Tesla K80 packs dual GK210 GPUs

— 9:50 AM on November 17, 2014

Nvidia unwrapped a new GPU computing card earlier this morning: the Tesla K80, which it touts as the "world's fastest data accelerator" for scientific computing and data analytics. Judging by the hardware under that slick green-and-black cooling shroud, it's hard to dispute that claim.

The Tesla K80 is powered by two "Big Kepler" GK210 graphics processors, each with 2496 stream processors and ungodly amounts of memory bandwidth. We haven't seen the GK210 in a consumer graphics card yet, but the chip's older sibling, the GK110, powers Nvidia's top-of-the-line GeForce Titan Z.

The chart below compares the new Tesla K80 with the Tesla K40, which features a single GK110B chip and was the fastest member of the Tesla family until today:

Product Tesla K80 Tesla K40
GPU 2x Kepler GK210 1 Kepler GK110B
Stream processors 4992 (2496 per GPU) 2880
Peak double precision
floating point performance
2.91 Tflops (GPU Boost)
1.87 Tflops (base speed)
1.66 Tflops (GPU Boost)
1.43 Tflops (base speed)
Peak single precision
floating point performance
8.74 Tflops (GPU Boost)
5.6 Tflops (base speed)
5 Tflops (GPU Boost)
4.29 Tflops (base speed)
Memory bandwidth (ECC off) 480 GB/s (240 GB/s per GPU) 288 GB/s
Memory size (GDDR5) 24 GB (12GB per GPU) 12 GB

Yow. The Tesla K80 has considerably more floating-point power and memory bandwidth than the K40. The total memory capacity is higher, too, although each GPU still has access to 12GB of RAM. Interestingly, the difference in number-crunching power seems to be especially stark when GPU Boost kicks in. According to AnandTech, the K80 has a lower base clock speed but the same peak Boost speed as the K40. The Kepler architecture is slowly being supplanted by Maxwell on the desktop, which makes Nvidia's decision to introduce a new Kepler-based GPU for this Tesla card somewhat surprising.

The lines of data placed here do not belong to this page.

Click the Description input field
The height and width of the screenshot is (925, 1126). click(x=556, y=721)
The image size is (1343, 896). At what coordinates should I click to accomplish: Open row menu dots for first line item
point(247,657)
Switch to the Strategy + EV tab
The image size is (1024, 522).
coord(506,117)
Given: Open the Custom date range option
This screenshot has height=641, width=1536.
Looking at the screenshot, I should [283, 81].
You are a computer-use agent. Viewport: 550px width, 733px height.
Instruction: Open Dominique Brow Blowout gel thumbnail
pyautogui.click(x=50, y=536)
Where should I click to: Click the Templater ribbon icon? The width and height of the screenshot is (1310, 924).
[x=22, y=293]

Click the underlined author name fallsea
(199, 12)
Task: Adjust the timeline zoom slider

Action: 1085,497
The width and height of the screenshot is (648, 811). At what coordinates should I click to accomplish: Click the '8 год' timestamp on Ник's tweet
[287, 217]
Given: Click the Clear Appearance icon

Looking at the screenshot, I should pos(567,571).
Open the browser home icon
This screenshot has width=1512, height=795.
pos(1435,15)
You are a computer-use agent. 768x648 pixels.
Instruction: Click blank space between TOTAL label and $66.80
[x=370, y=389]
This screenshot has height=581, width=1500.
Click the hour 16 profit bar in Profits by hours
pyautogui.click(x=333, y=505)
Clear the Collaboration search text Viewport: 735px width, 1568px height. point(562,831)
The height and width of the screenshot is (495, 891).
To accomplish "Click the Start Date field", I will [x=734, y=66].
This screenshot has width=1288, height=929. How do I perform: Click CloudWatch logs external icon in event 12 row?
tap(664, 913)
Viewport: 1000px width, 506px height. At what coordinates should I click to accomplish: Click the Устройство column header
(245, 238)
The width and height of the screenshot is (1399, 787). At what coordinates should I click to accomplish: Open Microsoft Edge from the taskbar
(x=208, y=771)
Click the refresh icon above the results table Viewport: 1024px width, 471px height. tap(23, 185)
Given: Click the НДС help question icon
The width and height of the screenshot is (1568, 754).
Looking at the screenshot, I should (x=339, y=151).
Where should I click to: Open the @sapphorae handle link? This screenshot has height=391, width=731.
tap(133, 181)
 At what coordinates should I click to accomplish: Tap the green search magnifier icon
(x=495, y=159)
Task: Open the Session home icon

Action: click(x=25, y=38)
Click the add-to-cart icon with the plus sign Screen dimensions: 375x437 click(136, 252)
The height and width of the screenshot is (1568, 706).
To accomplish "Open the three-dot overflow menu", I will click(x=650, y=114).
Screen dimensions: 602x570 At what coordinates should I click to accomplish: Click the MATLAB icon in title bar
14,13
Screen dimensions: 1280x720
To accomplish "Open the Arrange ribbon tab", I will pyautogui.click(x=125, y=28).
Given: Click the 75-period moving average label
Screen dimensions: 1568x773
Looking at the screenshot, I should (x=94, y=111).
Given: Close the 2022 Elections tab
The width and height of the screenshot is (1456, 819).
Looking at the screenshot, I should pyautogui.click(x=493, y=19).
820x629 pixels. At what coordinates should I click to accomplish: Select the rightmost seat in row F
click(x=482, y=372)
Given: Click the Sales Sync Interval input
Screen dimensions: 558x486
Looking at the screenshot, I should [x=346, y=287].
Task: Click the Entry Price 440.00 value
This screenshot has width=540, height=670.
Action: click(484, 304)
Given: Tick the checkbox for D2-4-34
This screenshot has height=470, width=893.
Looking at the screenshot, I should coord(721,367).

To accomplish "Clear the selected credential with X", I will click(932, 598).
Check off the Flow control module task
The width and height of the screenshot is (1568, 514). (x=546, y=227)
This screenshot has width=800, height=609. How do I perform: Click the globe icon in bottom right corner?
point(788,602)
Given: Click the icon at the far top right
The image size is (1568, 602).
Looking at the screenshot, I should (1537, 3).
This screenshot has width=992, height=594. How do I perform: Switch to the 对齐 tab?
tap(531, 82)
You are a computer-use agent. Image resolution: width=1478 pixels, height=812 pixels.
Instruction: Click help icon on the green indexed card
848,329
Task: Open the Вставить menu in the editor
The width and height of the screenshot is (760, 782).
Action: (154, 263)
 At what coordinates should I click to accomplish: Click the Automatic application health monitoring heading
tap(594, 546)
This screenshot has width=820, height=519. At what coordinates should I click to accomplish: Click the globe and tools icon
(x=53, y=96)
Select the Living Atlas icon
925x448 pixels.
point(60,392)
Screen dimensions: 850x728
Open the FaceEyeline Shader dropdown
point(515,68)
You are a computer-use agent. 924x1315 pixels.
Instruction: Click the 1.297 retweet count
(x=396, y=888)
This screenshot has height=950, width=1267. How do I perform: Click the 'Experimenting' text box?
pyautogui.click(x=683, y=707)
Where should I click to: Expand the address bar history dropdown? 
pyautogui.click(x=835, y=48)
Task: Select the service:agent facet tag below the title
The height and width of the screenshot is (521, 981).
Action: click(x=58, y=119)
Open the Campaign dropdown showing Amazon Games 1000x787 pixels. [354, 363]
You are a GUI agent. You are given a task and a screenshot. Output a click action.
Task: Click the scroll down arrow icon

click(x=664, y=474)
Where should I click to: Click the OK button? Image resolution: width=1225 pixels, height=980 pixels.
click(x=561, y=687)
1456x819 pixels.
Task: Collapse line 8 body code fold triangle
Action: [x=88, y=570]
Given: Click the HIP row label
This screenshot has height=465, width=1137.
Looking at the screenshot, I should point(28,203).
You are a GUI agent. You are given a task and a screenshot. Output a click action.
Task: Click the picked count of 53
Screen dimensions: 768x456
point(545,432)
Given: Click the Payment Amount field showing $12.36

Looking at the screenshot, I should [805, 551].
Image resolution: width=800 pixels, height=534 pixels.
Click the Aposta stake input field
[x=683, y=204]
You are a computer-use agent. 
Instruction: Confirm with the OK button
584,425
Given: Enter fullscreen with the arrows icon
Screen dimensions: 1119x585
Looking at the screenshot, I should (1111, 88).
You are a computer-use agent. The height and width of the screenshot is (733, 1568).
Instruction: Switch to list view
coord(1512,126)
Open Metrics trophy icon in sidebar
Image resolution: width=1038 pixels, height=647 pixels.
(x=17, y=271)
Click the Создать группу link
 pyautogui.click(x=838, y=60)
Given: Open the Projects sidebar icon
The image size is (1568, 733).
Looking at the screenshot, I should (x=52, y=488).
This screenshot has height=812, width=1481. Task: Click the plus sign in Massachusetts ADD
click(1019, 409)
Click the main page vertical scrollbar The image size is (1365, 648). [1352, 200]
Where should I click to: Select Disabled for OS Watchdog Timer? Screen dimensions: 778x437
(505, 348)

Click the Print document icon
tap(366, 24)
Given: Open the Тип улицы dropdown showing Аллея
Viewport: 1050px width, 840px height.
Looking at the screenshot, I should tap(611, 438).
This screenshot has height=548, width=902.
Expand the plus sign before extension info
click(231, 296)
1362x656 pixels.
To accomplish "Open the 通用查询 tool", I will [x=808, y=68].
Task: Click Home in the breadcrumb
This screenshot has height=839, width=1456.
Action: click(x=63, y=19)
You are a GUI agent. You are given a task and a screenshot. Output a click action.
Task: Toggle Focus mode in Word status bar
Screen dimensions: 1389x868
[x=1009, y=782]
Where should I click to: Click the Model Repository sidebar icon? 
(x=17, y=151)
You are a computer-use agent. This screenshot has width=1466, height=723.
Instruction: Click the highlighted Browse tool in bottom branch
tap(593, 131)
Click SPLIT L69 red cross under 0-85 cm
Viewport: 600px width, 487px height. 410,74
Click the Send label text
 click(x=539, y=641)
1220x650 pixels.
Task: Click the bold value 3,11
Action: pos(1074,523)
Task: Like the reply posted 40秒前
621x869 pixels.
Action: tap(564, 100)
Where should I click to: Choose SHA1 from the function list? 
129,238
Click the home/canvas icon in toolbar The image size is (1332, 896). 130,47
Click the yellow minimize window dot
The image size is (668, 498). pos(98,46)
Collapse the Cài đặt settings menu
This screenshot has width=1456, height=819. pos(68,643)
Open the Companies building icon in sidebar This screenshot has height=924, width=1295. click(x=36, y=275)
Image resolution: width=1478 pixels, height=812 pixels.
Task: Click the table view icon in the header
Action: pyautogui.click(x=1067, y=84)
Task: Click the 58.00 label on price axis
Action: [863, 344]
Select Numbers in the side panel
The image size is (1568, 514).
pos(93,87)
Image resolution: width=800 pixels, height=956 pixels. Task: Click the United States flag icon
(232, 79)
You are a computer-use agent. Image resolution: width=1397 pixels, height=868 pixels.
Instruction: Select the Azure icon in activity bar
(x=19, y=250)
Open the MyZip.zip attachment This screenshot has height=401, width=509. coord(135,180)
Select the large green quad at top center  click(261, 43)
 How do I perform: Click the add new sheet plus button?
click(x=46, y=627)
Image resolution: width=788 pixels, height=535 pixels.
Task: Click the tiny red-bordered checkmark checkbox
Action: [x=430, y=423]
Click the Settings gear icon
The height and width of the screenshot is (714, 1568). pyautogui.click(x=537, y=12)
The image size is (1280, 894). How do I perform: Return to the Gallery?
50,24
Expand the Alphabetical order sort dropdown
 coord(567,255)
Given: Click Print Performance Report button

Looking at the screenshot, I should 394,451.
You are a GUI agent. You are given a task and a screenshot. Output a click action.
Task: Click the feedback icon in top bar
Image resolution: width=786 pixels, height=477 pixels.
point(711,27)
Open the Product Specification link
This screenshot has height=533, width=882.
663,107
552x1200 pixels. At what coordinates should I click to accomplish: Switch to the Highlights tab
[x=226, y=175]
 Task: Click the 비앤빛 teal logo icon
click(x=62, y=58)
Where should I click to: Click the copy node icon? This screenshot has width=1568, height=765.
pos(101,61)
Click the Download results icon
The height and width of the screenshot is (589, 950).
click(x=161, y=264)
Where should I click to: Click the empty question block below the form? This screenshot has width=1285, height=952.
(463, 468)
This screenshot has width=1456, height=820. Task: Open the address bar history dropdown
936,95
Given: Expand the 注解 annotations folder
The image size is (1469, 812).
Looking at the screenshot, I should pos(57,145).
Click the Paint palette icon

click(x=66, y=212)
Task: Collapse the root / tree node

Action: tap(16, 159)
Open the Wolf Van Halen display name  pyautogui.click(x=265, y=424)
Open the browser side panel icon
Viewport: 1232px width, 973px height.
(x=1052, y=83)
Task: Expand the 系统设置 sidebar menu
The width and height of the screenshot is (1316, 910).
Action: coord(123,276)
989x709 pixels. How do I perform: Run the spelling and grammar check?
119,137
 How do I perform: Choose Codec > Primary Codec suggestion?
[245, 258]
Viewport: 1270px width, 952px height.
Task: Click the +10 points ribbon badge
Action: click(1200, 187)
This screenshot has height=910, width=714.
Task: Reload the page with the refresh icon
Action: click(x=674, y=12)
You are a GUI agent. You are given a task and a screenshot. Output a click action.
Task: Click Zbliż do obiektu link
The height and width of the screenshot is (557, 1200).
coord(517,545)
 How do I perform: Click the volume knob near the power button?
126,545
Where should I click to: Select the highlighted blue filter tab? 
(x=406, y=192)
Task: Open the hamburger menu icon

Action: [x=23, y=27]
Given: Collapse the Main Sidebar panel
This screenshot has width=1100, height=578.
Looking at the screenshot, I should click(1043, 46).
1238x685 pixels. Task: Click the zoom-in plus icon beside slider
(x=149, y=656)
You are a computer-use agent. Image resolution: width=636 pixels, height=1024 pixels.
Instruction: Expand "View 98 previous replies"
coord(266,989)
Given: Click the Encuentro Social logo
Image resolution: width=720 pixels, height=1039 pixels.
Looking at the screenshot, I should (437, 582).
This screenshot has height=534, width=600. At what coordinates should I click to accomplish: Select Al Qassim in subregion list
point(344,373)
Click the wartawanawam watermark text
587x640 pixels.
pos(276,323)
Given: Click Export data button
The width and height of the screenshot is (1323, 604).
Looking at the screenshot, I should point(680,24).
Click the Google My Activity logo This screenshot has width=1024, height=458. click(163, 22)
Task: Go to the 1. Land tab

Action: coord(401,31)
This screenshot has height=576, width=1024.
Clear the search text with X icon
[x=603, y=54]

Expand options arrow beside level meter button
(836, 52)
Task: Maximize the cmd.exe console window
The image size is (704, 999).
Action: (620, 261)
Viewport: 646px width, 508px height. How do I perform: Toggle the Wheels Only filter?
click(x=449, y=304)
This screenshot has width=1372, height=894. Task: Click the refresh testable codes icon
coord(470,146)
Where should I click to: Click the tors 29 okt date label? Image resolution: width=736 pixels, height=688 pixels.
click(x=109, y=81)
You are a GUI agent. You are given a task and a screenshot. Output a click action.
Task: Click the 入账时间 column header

The GK210 also has double the register file size (512KB) and twice as much L1 cache/shared memory (128KB) per SMX as the GK110B. The additional local storage should allow the SMX to achieve more constant utilization in GPU-computing workloads.

Nvidia says it conceived the Tesla K80 to face the "most difficult computational challenges" in fields like astrophysics, genomics, quantum chemistry, and "advanced deep learning." The card is shipping today, and Nvidia names more than a dozen server vendors that will offer it in their systems, including big names like Cray, Dell, and HP.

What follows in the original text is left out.